GIVEN TASK - Rewrite the data below, replacing "input field" with "text box" and keeping everything else the same. Omit the pictures from your version.

Data on locating visible targets -
--- Begin ---
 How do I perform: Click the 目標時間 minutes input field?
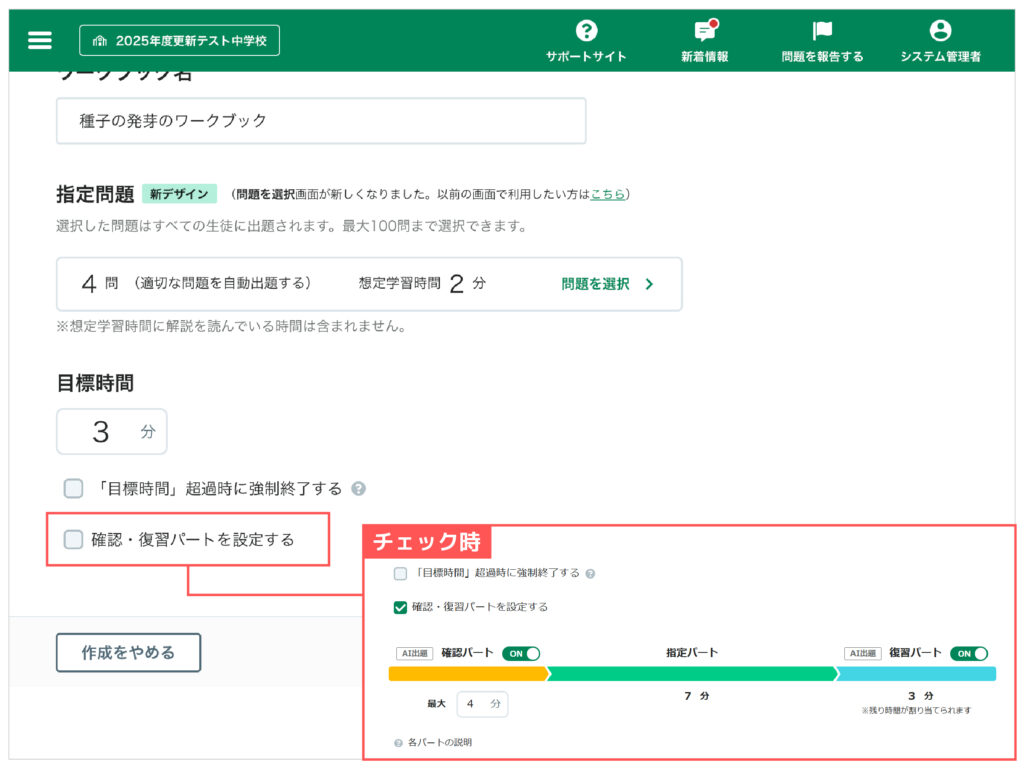pyautogui.click(x=111, y=432)
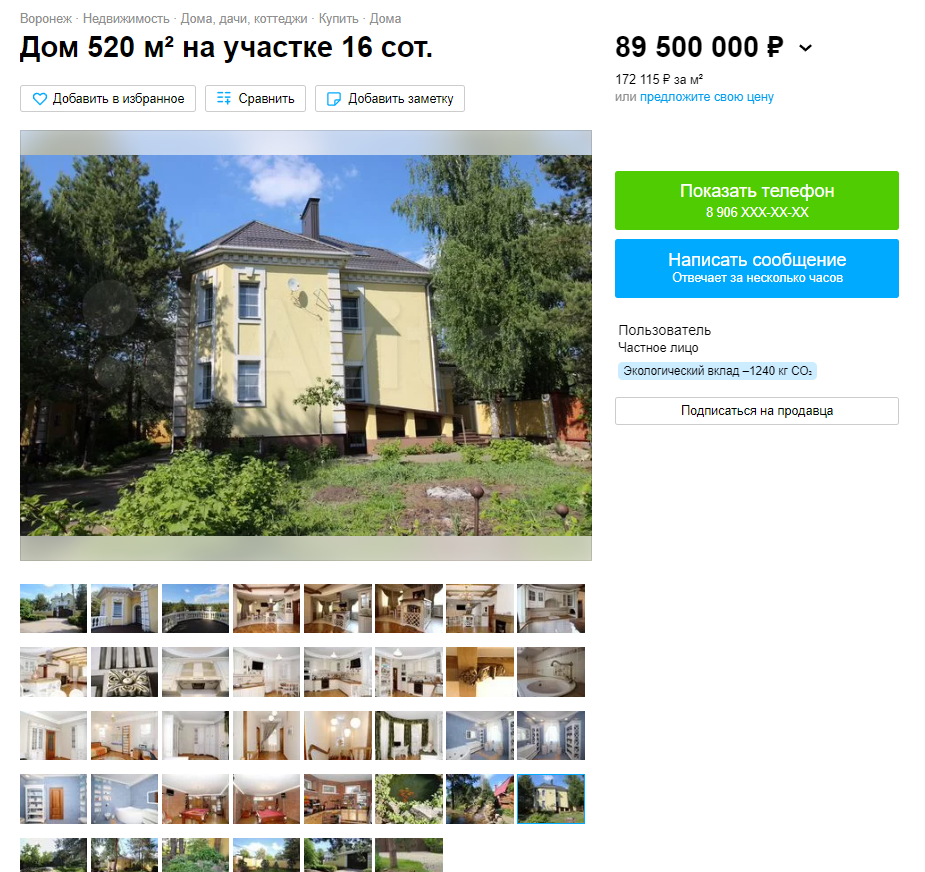Screen dimensions: 925x872
Task: Click the compare list icon
Action: (224, 98)
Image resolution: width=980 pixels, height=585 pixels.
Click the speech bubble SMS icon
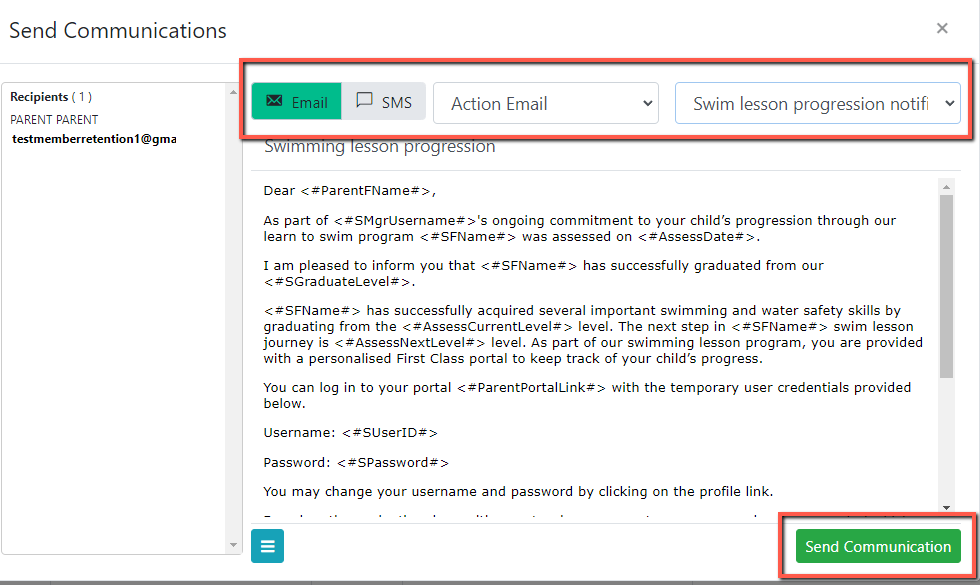364,100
--- End ---
FULL ANSWER -
 How do I perform: Click the 目標時間 minutes text box?
pyautogui.click(x=111, y=432)
Screen dimensions: 925x872
Task: Click the compare list icon
Action: (224, 98)
Image resolution: width=980 pixels, height=585 pixels.
Click the speech bubble SMS icon
364,100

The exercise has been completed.